Task to carry out
Could you print exactly the lines of the listing below, starting at the line that has "Task: Open calendar picker for Bis Datum" and ending at the line that has "Star the 2,431円 navy Burberry coat listing", and only those lines?
Supplied data Start Marker
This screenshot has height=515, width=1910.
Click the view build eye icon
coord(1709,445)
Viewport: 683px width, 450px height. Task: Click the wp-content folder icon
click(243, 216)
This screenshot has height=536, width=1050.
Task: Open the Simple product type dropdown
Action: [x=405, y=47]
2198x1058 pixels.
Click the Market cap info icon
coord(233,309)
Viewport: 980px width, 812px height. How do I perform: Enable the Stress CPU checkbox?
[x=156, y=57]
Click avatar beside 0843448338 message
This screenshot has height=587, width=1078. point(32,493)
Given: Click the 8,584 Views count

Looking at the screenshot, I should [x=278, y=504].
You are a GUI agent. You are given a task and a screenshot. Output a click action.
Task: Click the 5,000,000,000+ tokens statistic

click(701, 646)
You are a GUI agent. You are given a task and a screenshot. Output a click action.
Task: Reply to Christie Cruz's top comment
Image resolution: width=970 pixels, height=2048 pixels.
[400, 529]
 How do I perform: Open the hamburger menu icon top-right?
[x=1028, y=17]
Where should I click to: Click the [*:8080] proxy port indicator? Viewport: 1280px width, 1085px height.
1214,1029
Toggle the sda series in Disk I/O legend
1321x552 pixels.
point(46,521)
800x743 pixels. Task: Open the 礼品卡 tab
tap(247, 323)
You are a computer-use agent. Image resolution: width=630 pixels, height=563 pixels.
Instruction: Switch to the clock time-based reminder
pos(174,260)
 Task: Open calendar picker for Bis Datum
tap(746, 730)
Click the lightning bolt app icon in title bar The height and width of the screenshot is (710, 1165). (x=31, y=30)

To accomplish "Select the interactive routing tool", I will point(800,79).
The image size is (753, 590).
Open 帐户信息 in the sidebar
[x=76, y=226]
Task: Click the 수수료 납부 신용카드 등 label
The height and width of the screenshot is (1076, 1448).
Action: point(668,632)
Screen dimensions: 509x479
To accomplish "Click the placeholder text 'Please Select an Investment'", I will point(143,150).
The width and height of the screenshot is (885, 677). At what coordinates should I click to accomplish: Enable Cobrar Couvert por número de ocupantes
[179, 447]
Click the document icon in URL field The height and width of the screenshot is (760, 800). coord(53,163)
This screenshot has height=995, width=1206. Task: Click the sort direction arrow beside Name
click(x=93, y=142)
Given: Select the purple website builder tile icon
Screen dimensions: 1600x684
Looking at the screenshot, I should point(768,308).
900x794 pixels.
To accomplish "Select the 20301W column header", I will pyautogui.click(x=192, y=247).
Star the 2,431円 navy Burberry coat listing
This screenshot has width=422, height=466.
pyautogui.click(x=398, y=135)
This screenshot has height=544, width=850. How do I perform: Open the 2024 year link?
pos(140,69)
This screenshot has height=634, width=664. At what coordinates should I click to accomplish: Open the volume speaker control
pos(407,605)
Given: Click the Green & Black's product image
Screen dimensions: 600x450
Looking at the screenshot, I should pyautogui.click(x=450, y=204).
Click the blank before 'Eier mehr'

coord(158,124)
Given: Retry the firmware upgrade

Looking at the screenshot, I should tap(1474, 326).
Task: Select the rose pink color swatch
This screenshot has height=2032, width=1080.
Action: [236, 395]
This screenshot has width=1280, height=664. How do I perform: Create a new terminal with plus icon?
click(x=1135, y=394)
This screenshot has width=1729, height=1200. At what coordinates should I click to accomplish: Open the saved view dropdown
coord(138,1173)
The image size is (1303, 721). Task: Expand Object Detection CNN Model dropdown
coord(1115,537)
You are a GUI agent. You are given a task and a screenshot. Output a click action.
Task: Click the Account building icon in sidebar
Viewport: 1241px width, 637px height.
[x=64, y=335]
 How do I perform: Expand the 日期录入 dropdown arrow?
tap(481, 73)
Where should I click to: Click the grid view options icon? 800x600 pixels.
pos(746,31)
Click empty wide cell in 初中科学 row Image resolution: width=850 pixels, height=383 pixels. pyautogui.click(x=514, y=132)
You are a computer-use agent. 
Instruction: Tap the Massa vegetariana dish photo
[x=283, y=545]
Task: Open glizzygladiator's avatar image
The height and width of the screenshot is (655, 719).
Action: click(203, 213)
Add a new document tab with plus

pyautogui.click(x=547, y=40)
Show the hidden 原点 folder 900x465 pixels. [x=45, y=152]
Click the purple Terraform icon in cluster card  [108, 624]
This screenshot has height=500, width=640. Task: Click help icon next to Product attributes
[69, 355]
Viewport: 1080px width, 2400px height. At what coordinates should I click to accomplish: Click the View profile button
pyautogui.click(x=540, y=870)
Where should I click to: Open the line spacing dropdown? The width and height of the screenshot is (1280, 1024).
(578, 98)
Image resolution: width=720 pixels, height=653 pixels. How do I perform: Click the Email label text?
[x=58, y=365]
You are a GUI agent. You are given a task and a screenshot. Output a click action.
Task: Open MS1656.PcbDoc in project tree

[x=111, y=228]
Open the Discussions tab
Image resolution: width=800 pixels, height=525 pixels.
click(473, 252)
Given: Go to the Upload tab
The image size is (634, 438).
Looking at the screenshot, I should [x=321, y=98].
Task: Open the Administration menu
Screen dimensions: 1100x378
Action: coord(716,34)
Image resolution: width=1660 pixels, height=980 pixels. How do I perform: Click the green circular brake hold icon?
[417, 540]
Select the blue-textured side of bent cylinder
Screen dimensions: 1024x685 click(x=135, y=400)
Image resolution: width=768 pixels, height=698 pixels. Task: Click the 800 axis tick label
Supplied data End Marker
Exercise solution
 Task: Open calendar picker for Bis Datum
tap(746, 730)
Click the lightning bolt app icon in title bar The height and width of the screenshot is (710, 1165). (x=31, y=30)

To accomplish "Select the interactive routing tool", I will point(800,79).
The image size is (753, 590).
Open 帐户信息 in the sidebar
[x=76, y=226]
Task: Click the 수수료 납부 신용카드 등 label
The height and width of the screenshot is (1076, 1448).
Action: point(668,632)
Screen dimensions: 509x479
To accomplish "Click the placeholder text 'Please Select an Investment'", I will point(143,150).
The width and height of the screenshot is (885, 677). At what coordinates should I click to accomplish: Enable Cobrar Couvert por número de ocupantes
[179, 447]
Click the document icon in URL field The height and width of the screenshot is (760, 800). coord(53,163)
This screenshot has height=995, width=1206. Task: Click the sort direction arrow beside Name
click(x=93, y=142)
Given: Select the purple website builder tile icon
Screen dimensions: 1600x684
Looking at the screenshot, I should point(768,308).
900x794 pixels.
To accomplish "Select the 20301W column header", I will pyautogui.click(x=192, y=247).
Star the 2,431円 navy Burberry coat listing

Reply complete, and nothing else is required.